Thomas was astounded that he finished on nine-under par and that it was still good enough to get him into a playoff against Marc Leishman. “It’s bizarre that that happened,” he said. “I never would have guessed it, especially after the first round. But it really was so, so difficult out there, especially the last two days when it was cold and hitting into the wind: your ball just goes nowhere.”
Thomas’s third-round 70 in brutal winds was the only time after the first round that he broke par again and he reckoned after that round “for a fact, I played better than I did on Thursday”. He said people watching on TV might think players were hitting bad shots and putting poorly. But without being there it was impossible to imagine the degree of difficulty. “I mean, I hit a seven-iron from 128 yards on one hole today,” he said. 
A big hitter like Thomas could normally launch that around 180 yards. “The wind is just so strong and with all the trees and it bounces around and swirls a lot,” he said. “The hardest thing was putting.

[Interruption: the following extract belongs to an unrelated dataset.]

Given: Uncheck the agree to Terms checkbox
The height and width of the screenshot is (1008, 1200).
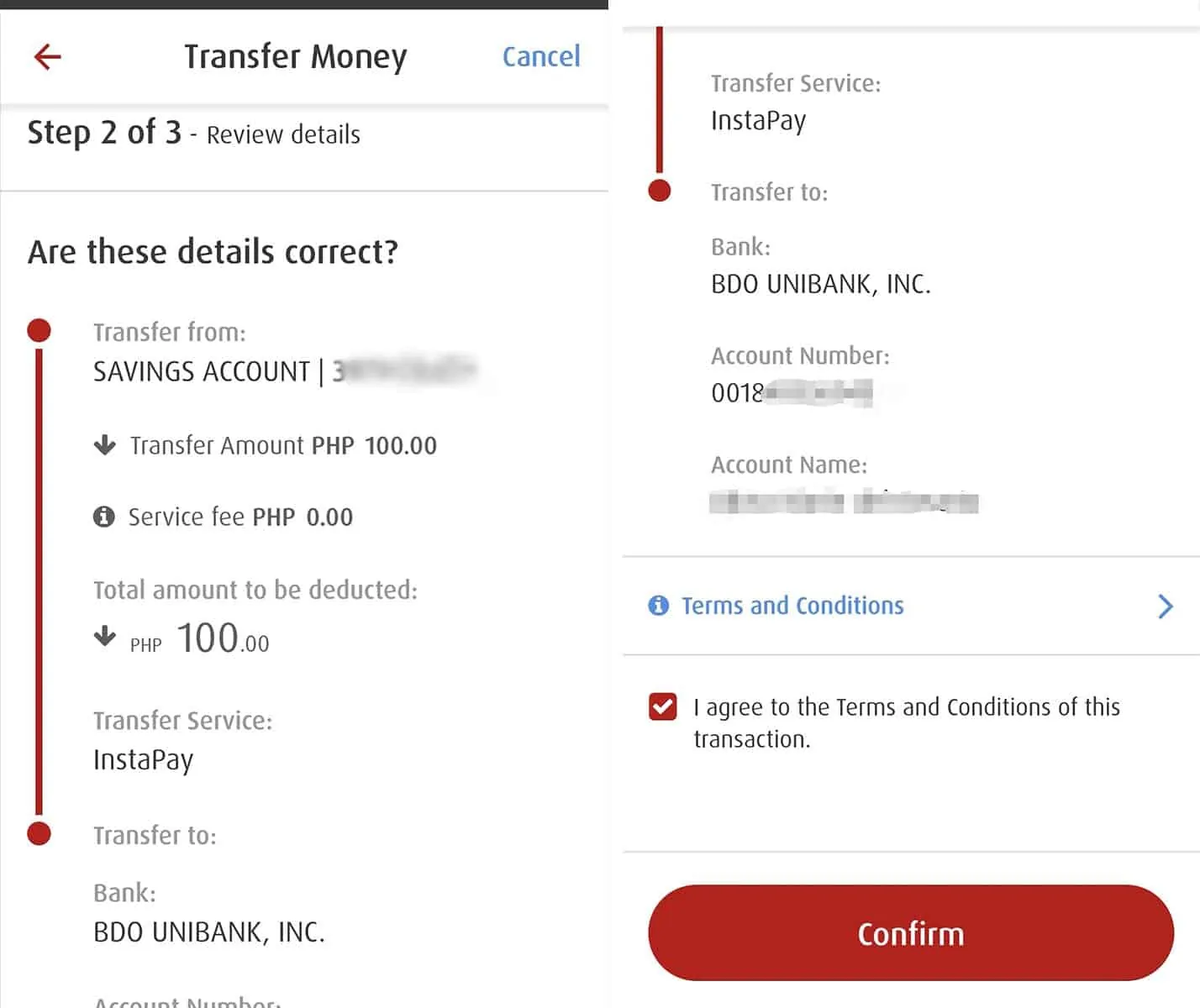Looking at the screenshot, I should point(663,707).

The gusts when it picks up or dies, you just have to time it so perfectly. It was so difficult.”
The exhausted 24-year-old cracked a smile after beating Leishman on the second playoff hole in his final event of the autumn swing. “I am so excited to not do anything from now on,” he said, looking forward to a break after a schedule of nine events in the past 11 weeks — the past two in Asia. “I have officially nothing left in the tank.”
Thomas will rise to a career-high number three in the world when the new rankings are published today.

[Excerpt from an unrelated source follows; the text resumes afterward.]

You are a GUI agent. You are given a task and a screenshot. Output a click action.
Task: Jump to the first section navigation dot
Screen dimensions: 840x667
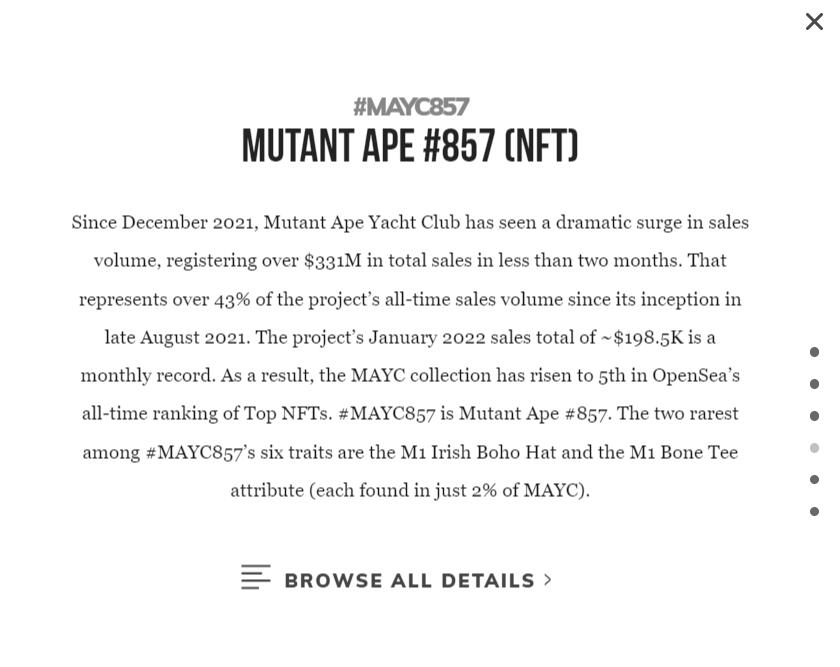[x=814, y=352]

He had already joined Jack Nicklaus, Tiger Woods and Jordan Spieth as the only players to win five times in a season, including a major, before the age of 25 when he won the Dell Technologies Championship before the CJ Cup. With three wins in his last seven events and six in the last 12 months Thomas has earned his break.
Scott Brown (76), the overnight co-leader with Thomas, endured a final round to forget with back-to-back double bogeys at the fourth and fifth derailing his title hopes, while India’s Anirban lahiri (74) was leading after going two-under through 13 holes, but dropped four shots over the closing five holes.

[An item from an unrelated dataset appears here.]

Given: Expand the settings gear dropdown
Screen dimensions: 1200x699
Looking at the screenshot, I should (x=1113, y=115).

Both players finished on five-under 283, tied for fifth place with Jamie Lovemark (71), Brian Harman (71), Luke List (72) and last week’s CIMB Classic champion Pat Perez (68).   

Tournament host Garcia triumphs at Valderrama
Sergio Garcia won the Andalucia Valderrama Masters to continue his excellent year, pipping Joost Luiten by one stroke after a thrilling duel. The Spaniard triumphed on home soil after shooting a 67 on the final day, finishing 12 under par for the week, with Dutch golfer Luiten achieving 66 and 11 under.
Garcia recorded his third European Tour win of the season with victory in the tournament hosted by his own charitable foundation at the Real Club Valderrama. This is the first time Garcia has won three times in a single season, after his Masters Tournament triumph in April and victory in February’s Dubai Desert Classic.

India’s Bhullar clinches commanding win in Macau
India’s Gaganjeet Bhullar held his nerve to complete a wire-to-wire victory and lift his eighth Asian Tour title at the Macau Open yesterday. Bhullar had seen his four-shot lead reduced to one in round three but yesterday, he drained five birdies on the front nine and won by three shots despite a nerve-jangling double bogey on 16.
The 29-year-old fired rounds of 64, 65, 74 and 68 for an aggregate score of 13-under 271, lifting his first Asian Tour trophy of the year. Bhullar’s fellow Indian Ajeetesh Sandhu and Filipino Angelo Que shared second place at par-71 Macau Golf and Country Club, while Taiwan’s Hung Chien-Yao was alone in fourth.
Sandhu was gunning for his third title in a row after he claimed his maiden Asian tour victory in Taiwan this month and triumphed on the Japan Challenge Tour a week later. 
Bhullar, the 2012 champion in Macau, bogeyed his opening hole before he stormed ahead with birdies on two, three, four, seven and nine to turn in 31. He also birdied 13 but dropped a shot on the next and picked up his double on 16, before finishing in style with his sixth birdie of the day in front of the galleries on 18.